WHAT YOU NEED TO DO: Edit the data below by changing every "Weigeren" to "Afwijzen", with all else left as it stands.

PROVIDED RECORDS:

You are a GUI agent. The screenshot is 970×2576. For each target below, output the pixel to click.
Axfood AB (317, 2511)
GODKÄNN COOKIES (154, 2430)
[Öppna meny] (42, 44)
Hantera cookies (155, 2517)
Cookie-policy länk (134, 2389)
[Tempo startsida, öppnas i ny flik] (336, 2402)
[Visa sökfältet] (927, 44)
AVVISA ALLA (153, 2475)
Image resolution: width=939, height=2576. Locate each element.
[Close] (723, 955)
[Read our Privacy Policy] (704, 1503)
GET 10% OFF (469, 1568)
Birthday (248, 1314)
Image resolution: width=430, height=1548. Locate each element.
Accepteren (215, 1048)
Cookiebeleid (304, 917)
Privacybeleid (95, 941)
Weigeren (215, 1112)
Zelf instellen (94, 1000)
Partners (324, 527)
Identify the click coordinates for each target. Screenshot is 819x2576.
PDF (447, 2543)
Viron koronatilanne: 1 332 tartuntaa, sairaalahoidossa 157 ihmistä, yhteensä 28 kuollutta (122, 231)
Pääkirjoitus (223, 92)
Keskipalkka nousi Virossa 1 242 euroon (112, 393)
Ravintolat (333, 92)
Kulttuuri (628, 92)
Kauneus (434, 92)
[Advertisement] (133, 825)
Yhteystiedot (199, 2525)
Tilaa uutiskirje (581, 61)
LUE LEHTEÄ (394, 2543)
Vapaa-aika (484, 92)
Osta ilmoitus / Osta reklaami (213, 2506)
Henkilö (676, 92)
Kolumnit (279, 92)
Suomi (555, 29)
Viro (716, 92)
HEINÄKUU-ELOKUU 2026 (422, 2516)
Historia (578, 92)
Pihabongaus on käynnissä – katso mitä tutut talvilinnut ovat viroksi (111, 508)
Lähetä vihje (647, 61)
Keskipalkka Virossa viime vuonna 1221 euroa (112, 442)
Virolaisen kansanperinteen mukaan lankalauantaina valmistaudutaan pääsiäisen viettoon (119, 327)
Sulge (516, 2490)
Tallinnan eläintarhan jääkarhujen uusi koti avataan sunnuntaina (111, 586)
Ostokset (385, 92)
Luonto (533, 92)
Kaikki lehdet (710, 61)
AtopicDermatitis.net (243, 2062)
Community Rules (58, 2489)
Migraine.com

EXERCISE ANSWER:
You are a GUI agent. The screenshot is 970×2576. For each target below, output the pixel to click.
Axfood AB (317, 2511)
GODKÄNN COOKIES (154, 2430)
[Öppna meny] (42, 44)
Hantera cookies (155, 2517)
Cookie-policy länk (134, 2389)
[Tempo startsida, öppnas i ny flik] (336, 2402)
[Visa sökfältet] (927, 44)
AVVISA ALLA (153, 2475)
Image resolution: width=939, height=2576. Locate each element.
[Close] (723, 955)
[Read our Privacy Policy] (704, 1503)
GET 10% OFF (469, 1568)
Birthday (248, 1314)
Image resolution: width=430, height=1548. Locate each element.
Accepteren (215, 1048)
Cookiebeleid (304, 917)
Privacybeleid (95, 941)
Afwijzen (215, 1112)
Zelf instellen (94, 1000)
Partners (324, 527)
Identify the click coordinates for each target. Screenshot is 819x2576.
PDF (447, 2543)
Viron koronatilanne: 1 332 tartuntaa, sairaalahoidossa 157 ihmistä, yhteensä 28 kuollutta (122, 231)
Pääkirjoitus (223, 92)
Keskipalkka nousi Virossa 1 242 euroon (112, 393)
Ravintolat (333, 92)
Kulttuuri (628, 92)
Kauneus (434, 92)
[Advertisement] (133, 825)
Yhteystiedot (199, 2525)
Tilaa uutiskirje (581, 61)
LUE LEHTEÄ (394, 2543)
Vapaa-aika (484, 92)
Osta ilmoitus / Osta reklaami (213, 2506)
Henkilö (676, 92)
Kolumnit (279, 92)
Suomi (555, 29)
Viro (716, 92)
HEINÄKUU-ELOKUU 2026 (422, 2516)
Historia (578, 92)
Pihabongaus on käynnissä – katso mitä tutut talvilinnut ovat viroksi (111, 508)
Lähetä vihje (647, 61)
Keskipalkka Virossa viime vuonna 1221 euroa (112, 442)
Virolaisen kansanperinteen mukaan lankalauantaina valmistaudutaan pääsiäisen viettoon (119, 327)
Sulge (516, 2490)
Tallinnan eläintarhan jääkarhujen uusi koti avataan sunnuntaina (111, 586)
Ostokset (385, 92)
Luonto (533, 92)
Kaikki lehdet (710, 61)
AtopicDermatitis.net (243, 2062)
Community Rules (58, 2489)
Migraine.com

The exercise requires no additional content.